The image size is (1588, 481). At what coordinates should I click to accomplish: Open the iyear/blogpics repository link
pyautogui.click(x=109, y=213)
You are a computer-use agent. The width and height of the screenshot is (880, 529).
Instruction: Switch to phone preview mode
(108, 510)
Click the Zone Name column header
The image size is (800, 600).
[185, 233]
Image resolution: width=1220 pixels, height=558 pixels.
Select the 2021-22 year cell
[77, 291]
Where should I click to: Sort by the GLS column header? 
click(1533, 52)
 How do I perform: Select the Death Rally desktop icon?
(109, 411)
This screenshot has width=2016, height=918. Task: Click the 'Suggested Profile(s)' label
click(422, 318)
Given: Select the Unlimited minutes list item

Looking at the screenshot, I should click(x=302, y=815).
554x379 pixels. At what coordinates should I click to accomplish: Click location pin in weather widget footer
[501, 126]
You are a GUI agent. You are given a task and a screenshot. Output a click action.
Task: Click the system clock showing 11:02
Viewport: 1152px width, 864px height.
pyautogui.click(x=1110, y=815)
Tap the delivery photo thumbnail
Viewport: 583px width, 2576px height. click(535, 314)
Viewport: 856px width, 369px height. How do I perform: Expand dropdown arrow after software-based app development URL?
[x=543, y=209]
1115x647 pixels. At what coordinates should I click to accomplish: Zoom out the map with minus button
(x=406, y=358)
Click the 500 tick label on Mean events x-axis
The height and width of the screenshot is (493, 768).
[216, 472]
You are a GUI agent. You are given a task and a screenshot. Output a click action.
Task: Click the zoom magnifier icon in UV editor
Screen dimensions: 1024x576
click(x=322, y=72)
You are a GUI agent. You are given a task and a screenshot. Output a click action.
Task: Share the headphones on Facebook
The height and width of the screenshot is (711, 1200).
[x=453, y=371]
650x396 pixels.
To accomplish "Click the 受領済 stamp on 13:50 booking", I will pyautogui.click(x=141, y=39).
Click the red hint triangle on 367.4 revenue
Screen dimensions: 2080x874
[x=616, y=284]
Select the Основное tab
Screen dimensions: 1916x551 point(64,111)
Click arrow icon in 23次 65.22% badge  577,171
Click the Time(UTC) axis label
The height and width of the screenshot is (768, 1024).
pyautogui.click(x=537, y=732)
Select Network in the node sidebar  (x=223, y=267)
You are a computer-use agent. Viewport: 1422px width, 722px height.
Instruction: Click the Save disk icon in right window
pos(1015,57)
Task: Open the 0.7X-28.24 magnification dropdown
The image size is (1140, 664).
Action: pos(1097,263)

+++

— Your objective —
Output the full listing. Match it exactly.

— Exercise solution —
The image size is (1588, 481). At what coordinates should I click to accomplish: Open the iyear/blogpics repository link
pyautogui.click(x=109, y=213)
You are a computer-use agent. The width and height of the screenshot is (880, 529).
Instruction: Switch to phone preview mode
(108, 510)
Click the Zone Name column header
The image size is (800, 600).
[185, 233]
Image resolution: width=1220 pixels, height=558 pixels.
Select the 2021-22 year cell
[77, 291]
Where should I click to: Sort by the GLS column header? 
click(1533, 52)
 How do I perform: Select the Death Rally desktop icon?
(109, 411)
This screenshot has width=2016, height=918. Task: Click the 'Suggested Profile(s)' label
click(422, 318)
Given: Select the Unlimited minutes list item

Looking at the screenshot, I should click(x=302, y=815).
554x379 pixels. At what coordinates should I click to accomplish: Click location pin in weather widget footer
[501, 126]
You are a GUI agent. You are given a task and a screenshot. Output a click action.
Task: Click the system clock showing 11:02
Viewport: 1152px width, 864px height.
pyautogui.click(x=1110, y=815)
Tap the delivery photo thumbnail
Viewport: 583px width, 2576px height. click(535, 314)
Viewport: 856px width, 369px height. How do I perform: Expand dropdown arrow after software-based app development URL?
[x=543, y=209]
1115x647 pixels. At what coordinates should I click to accomplish: Zoom out the map with minus button
(x=406, y=358)
Click the 500 tick label on Mean events x-axis
The height and width of the screenshot is (493, 768).
[216, 472]
You are a GUI agent. You are given a task and a screenshot. Output a click action.
Task: Click the zoom magnifier icon in UV editor
Screen dimensions: 1024x576
click(x=322, y=72)
You are a GUI agent. You are given a task and a screenshot. Output a click action.
Task: Share the headphones on Facebook
The height and width of the screenshot is (711, 1200).
[x=453, y=371]
650x396 pixels.
To accomplish "Click the 受領済 stamp on 13:50 booking", I will pyautogui.click(x=141, y=39).
Click the red hint triangle on 367.4 revenue
Screen dimensions: 2080x874
[x=616, y=284]
Select the Основное tab
Screen dimensions: 1916x551 point(64,111)
Click arrow icon in 23次 65.22% badge  577,171
Click the Time(UTC) axis label
The height and width of the screenshot is (768, 1024).
pyautogui.click(x=537, y=732)
Select Network in the node sidebar  (x=223, y=267)
You are a computer-use agent. Viewport: 1422px width, 722px height.
Instruction: Click the Save disk icon in right window
pos(1015,57)
Task: Open the 0.7X-28.24 magnification dropdown
The image size is (1140, 664).
Action: pos(1097,263)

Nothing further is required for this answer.